Compreende-se agora, quando se progride na leitura, porque se chama O Apocalipse dos Trabalhadores. Valter Hugo Mãe traz à nossa literatura Andriy e Sasha e a Ekaterine, de Korosten, perto de Chernobyl, na Ucrânia. Andriy emigrado para Portugal, o ser mecânico, robotizado, de quem o país emprega os robustos músculos e a rotina de não pensar, que não lhe querem o pensamento nem sentimentos mas, no trabalho braçal, só a mecânica dos gestos, de quem Quitéria se serve do ritual de cada um dos actos que no sexo se aplicam, essa satisfação necessária.
É uma história em que há também Maria da Graça e o senhor Ferreira e o seu pai, tetraplégico, «quadrúpede de tristeza», e a guarda de polícia Quental, a monotonia e o desejo, mais o emprego de carpideira e o trabalhar nas obras, tudo em Bragança, em Vinhais, em Portugal, que na história é o nome de um cão.
É um livro magnífico de gente «com vontade de não se ver existir».
Lia ontem, voltado ao livro, para chegar a «sete milhões de ucranianos morreram à fome nos anos trinta e dois e trinta e três do século vinte», mais «os sete milhões de mortos na segunda guerra mundial», e os mortos mais os afectados pela catástrofe de Chernobyl.

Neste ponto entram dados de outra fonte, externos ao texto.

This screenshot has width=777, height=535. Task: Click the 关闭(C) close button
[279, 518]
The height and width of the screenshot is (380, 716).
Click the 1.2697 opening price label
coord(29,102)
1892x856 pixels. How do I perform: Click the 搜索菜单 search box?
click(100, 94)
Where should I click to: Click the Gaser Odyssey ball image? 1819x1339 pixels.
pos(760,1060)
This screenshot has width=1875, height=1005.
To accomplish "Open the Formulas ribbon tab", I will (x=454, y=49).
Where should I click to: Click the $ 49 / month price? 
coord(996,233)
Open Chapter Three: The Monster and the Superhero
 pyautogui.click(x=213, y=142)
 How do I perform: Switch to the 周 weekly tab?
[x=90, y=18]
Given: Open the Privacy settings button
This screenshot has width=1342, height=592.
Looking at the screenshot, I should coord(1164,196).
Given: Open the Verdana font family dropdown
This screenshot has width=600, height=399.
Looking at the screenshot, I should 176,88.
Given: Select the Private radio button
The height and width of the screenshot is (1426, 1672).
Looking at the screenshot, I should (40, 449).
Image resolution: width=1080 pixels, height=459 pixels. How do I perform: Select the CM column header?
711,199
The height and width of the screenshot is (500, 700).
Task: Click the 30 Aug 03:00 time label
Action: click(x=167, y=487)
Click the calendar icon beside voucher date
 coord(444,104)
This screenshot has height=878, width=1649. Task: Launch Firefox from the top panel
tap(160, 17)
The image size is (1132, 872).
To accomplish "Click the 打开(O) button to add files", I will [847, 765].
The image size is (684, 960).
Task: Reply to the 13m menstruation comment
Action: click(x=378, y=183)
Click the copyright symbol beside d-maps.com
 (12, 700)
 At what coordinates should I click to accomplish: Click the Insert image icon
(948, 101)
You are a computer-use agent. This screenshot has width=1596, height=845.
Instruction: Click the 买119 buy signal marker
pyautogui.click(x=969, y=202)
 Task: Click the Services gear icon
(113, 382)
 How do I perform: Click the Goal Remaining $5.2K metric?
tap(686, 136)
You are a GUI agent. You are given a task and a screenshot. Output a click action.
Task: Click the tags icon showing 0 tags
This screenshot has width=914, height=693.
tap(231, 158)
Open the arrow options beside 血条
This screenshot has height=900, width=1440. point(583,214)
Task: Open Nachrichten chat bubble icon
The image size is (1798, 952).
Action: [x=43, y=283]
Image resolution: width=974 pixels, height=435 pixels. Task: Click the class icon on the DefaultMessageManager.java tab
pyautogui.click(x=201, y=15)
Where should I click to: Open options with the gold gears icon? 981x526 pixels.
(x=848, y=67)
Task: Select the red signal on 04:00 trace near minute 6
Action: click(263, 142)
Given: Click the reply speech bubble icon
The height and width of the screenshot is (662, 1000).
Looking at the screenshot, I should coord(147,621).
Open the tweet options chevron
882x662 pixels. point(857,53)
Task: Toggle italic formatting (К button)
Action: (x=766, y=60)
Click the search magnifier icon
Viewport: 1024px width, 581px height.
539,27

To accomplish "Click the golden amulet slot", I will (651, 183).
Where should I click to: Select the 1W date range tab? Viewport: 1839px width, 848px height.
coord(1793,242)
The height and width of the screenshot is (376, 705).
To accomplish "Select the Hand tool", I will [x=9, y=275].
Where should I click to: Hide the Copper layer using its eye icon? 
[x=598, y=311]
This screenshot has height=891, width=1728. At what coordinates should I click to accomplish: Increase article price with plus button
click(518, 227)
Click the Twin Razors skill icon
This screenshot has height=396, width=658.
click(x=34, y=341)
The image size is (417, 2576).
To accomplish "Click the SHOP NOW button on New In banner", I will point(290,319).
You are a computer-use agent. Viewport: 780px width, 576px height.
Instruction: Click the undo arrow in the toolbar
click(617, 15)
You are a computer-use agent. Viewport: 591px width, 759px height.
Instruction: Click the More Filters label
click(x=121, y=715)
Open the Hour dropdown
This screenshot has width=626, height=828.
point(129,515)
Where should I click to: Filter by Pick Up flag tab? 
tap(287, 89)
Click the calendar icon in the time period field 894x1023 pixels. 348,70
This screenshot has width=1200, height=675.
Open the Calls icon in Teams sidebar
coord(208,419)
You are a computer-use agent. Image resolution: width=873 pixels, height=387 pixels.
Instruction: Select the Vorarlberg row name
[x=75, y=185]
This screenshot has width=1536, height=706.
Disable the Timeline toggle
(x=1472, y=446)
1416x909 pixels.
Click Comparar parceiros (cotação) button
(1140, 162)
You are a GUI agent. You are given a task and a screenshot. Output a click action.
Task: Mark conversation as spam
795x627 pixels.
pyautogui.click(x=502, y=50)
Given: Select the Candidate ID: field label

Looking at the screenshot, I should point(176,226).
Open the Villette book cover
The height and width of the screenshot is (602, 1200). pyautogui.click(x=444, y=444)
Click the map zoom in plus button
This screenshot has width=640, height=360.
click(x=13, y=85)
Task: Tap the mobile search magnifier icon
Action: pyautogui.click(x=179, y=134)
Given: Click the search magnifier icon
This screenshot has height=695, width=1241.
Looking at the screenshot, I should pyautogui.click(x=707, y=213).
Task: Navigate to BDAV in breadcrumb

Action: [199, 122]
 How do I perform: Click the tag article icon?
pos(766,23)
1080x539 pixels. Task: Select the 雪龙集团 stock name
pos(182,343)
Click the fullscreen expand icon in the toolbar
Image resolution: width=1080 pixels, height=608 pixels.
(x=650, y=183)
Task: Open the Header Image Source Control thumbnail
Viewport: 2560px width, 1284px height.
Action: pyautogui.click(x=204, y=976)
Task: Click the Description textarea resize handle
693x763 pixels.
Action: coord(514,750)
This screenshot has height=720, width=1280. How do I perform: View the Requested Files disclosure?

Foi então, com vergonha de ser humano e de ter vivido neste século que, comigo, «na cozinha dos Shevchenko sentavam-se mais de catorze milhões de mortos a olhar para os pratos de sopa». Com fome.
Ei-los enfim chegados à literatura e aos campos de trabalho: os ucranianos e a raiva de sobreviver. Obrigado pela memória e por escreveres tão bem.